• **Prompt**
Reproduce the records without their pictures, keeping every word as it is.

• **Record extracts**
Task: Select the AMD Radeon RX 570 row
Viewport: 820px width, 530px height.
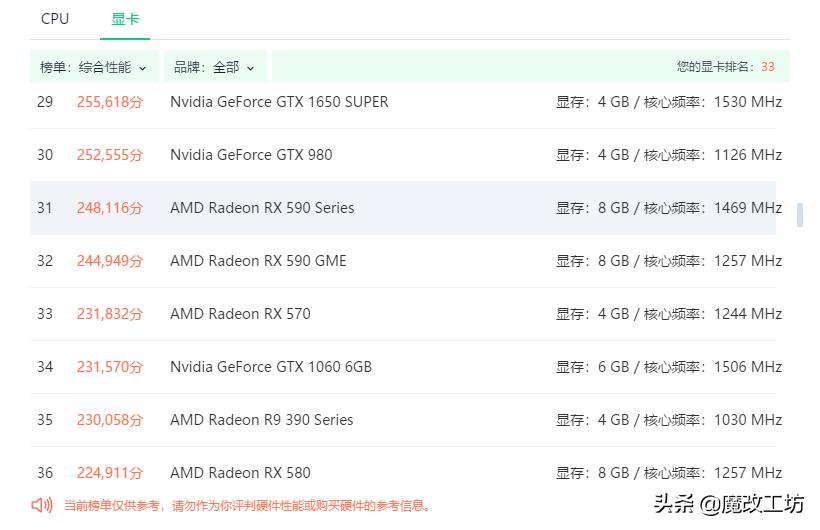Action: pyautogui.click(x=240, y=314)
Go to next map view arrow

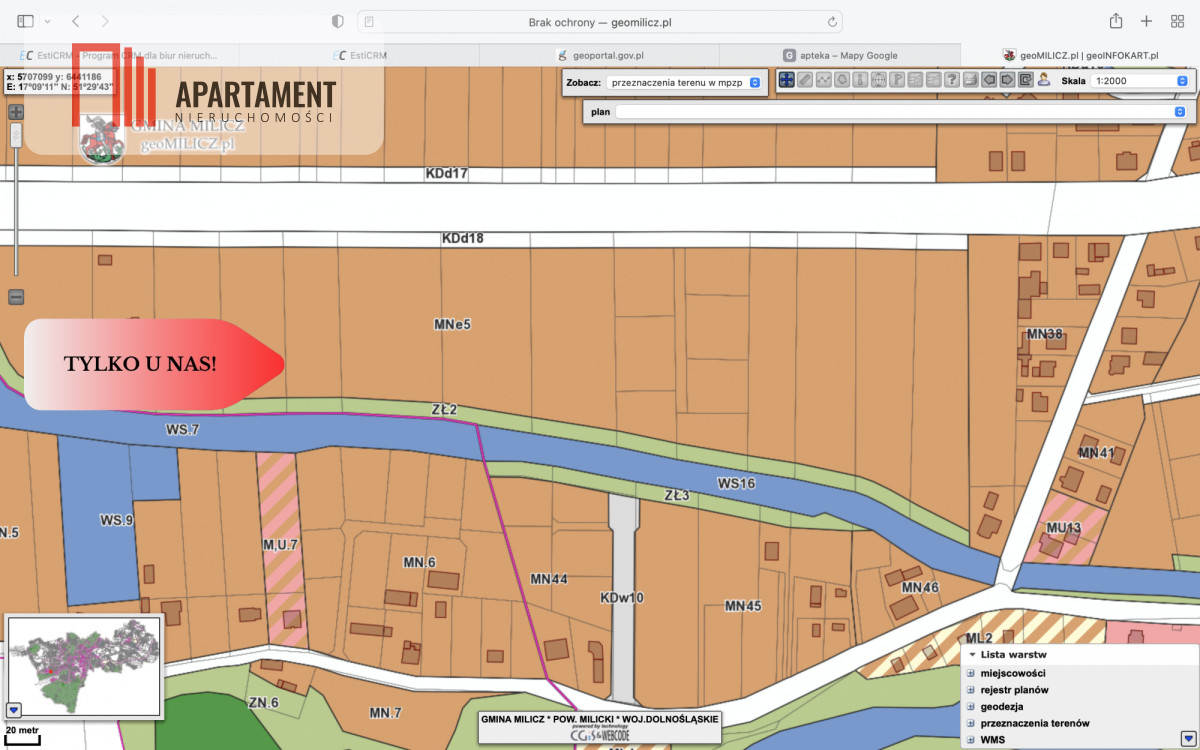[x=1007, y=80]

• **Exercise result**
Task: Select the AMD Radeon RX 570 row
Viewport: 820px width, 530px height.
Action: pyautogui.click(x=240, y=314)
Go to next map view arrow

[x=1007, y=80]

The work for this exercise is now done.